Task details> Among the entries below, how many lines contain the string "computer"? Only the number is wanted.

Dataset excerpts:

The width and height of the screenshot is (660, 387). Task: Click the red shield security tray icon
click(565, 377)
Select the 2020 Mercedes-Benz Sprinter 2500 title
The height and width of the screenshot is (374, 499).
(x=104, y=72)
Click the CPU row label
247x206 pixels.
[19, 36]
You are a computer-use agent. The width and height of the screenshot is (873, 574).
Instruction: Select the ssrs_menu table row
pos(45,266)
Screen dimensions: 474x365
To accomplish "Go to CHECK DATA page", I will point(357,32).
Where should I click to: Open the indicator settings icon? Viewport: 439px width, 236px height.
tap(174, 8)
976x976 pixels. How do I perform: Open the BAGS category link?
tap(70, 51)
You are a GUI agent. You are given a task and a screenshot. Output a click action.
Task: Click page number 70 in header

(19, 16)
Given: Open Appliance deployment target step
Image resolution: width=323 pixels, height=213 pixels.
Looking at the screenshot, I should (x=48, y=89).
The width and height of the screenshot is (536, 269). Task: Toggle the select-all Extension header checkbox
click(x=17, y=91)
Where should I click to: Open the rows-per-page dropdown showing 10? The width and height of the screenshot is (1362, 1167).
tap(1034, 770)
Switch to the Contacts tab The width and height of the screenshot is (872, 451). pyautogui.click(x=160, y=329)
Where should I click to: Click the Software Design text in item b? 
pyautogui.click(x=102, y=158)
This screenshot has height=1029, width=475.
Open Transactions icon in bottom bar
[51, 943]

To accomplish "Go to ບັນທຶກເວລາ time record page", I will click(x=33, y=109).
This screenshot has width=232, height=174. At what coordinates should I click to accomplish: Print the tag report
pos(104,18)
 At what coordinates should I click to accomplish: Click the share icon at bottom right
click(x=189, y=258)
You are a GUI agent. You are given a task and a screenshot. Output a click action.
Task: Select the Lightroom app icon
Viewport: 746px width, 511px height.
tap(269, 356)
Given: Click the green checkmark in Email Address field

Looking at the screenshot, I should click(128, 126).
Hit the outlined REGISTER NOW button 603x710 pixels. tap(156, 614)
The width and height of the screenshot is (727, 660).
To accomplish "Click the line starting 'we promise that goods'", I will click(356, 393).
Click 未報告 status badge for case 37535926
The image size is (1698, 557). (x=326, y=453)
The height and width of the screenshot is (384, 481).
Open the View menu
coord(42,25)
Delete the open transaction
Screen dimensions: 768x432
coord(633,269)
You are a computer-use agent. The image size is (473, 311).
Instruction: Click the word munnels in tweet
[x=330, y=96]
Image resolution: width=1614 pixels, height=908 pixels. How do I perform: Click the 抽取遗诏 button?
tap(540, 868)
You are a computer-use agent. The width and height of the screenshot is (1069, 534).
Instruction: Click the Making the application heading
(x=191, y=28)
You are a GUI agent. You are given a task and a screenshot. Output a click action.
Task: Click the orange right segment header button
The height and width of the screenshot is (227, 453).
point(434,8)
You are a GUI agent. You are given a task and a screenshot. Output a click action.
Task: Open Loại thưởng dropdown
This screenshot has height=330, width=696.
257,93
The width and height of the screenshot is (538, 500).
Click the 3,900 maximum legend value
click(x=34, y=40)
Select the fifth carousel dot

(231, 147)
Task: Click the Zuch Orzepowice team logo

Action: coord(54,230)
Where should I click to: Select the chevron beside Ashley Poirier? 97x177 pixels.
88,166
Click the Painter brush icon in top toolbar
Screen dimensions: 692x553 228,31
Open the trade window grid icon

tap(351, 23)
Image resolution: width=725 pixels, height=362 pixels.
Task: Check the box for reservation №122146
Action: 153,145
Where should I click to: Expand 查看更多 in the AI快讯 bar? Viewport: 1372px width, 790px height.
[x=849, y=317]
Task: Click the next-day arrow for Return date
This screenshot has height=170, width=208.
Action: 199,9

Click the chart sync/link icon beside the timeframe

Response> 3